While increasing SAE size allows for finer-grained representations, it also introduces two key problems: feature absorption introduced in Chanin et al. ^[3], where latents develop unintuitive "holes" as other latents in the SAE take over specific cases, and what I term fragmentation, where meaningful abstract concepts in the small SAE (e.g. 'female names' or 'words in quotes') shatter (via feature splitting^[1:1]) into many specific latents, hiding real structure in the model.

This paper introduces Matryoshka SAEs, a training approach that addresses these challenges. Inspired by prior work^[4]^[5], Matryoshka SAEs are trained with a sum of SAE losses computed on random prefixes of the SAE latents. I demonstrate that Matryoshka SAEs completely avoid issues in a toy model designed to exhibit feature absorption in traditional SAEs. I then apply the method to a 4-layer TinyStories language model.
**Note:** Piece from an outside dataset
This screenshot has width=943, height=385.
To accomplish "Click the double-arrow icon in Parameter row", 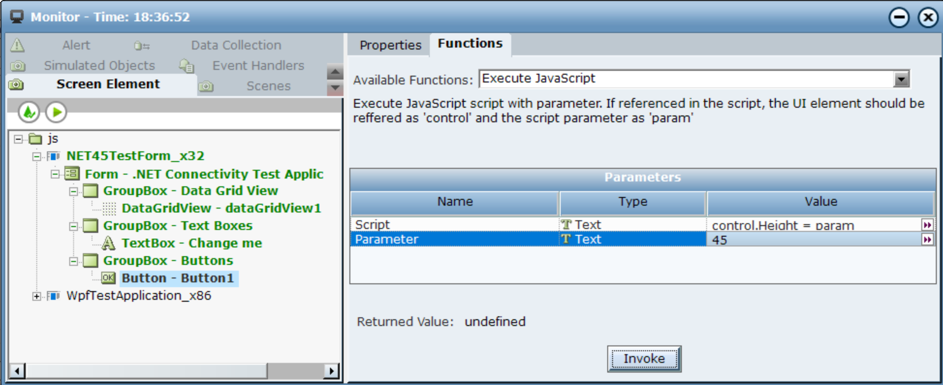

My results demonstrate that Matryoshka SAEs reduce feature absorption while preserving abstract features.

Introduction

Sparse autoencoders (SAEs) help us break down neural network internals into more easily analyzeable pieces called latents.^[1:2]^[2:1] These latents may correspond to actual "features" the model uses for processing ^[6]^[7].

SAE size affects the granularity of learned concepts: smaller SAEs learn abstract latents, while larger ones capture fine details^[1:3].

While some splitting of concepts is expected as we increase SAE size, my investigation reveals a consistent pattern of failure:

At a certain size, an SAE latent represents an abstract concept (like "words in quotes" or "female names").
In larger SAEs, this abstract concept develops holes—unexpected exceptions where other latents take over. This feature absorption^[3:1] seems to occur when one feature is highly linearly predictable from another and is likely an artifact of sparsity regularization.
At sufficient size, the abstract feature disappears entirely, fragmenting into many specific latents (feature fragmentation).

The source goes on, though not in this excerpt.